Apple braid with nuts.
Puff pastry 200 g, 4 apples, 1 tbsp. l hazelnut kernels, 1 tbsp. l honey, 1 tbsp. l chopped candied fruits orange zest, 1 egg white, 2 tbsp. l apricot jam, 3 tbsp. l powdered sugar, 1 tbsp. l orange liqueur.
Cover a baking sheet with paper. Roll out the dough into 2 rectangles (22x30 cm). Peel the apples and cut into cubes. Stir with nuts, honey and candied fruits. Place on a sheet of dough, leaving the edges free. Cover with another layer. Make transverse cuts along the entire length at a distance of 1 cm from each other. Brush the edges with egg white, wrap and press. Bake for 30 minutes at 22. 10 minutes before readiness, reduce the oven temperature to 160. Heat the confiture, rub through a sieve and grease the wicker. Mix powdered sugar and liqueur and spread on the surface.

Layered berry pie.
Puff pastry 450 g, 1 egg. FOR filling: 300 g mixed berries, 150 ml fruit juice, 1 tbsp. l food starch, 125 ml cream, 1-2 tbsp. l sand, 6 g gelatin, 2 tsp pistachios.

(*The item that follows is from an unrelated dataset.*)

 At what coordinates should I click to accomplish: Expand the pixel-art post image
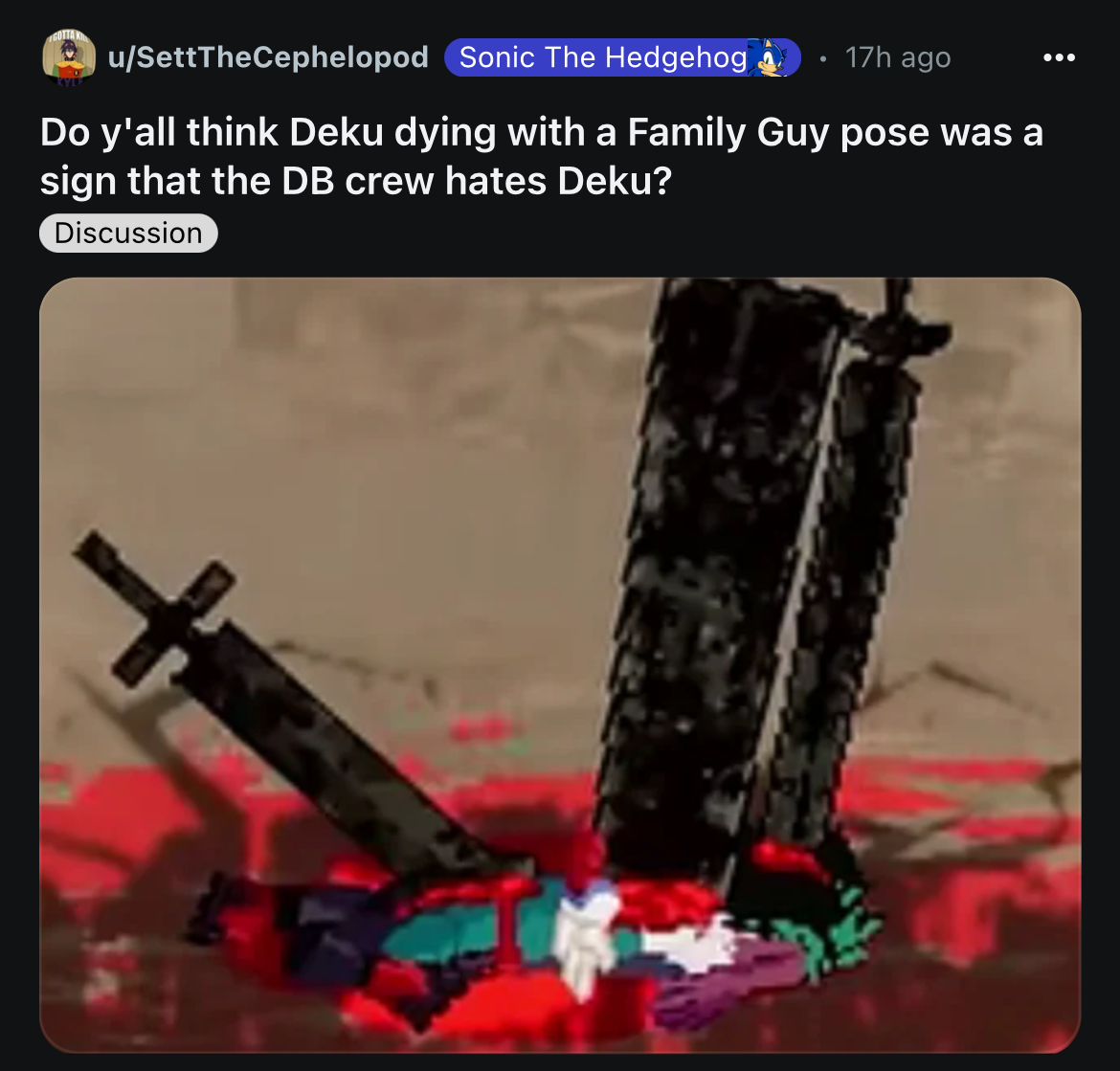(x=560, y=665)
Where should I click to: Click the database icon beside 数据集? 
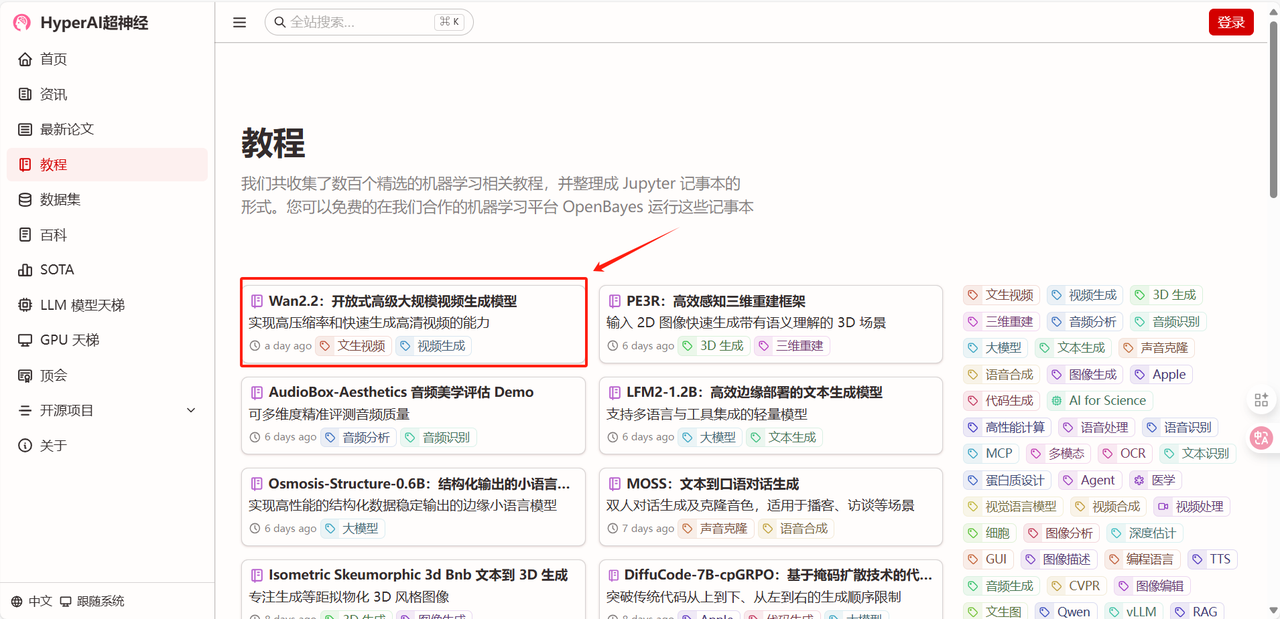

Roll out the dough into a rectangle. Cut off some dough. Transfer the rest to a baking tray lined with paper and pierce with a fork. From the remaining dough, cut strips 1 cm wide and twist them into ropes. Preheat the oven to 200. Place the dough ropes across the rectangle and lengthwise in the middle - you should have 8 compartments. Lubricate egg white. Bake in the oven for 20-30 minutes. Wash and sort the berries. Boil the juice. Add berries. Mix starch with cold water, pour it into the berries, boil and cool. Whip cream with sugar. Dissolve gelatin and mix with cream. Mix them with berries and put them in the refrigerator for 20 minutes. Place on the dough and decorate with berries and pistachios.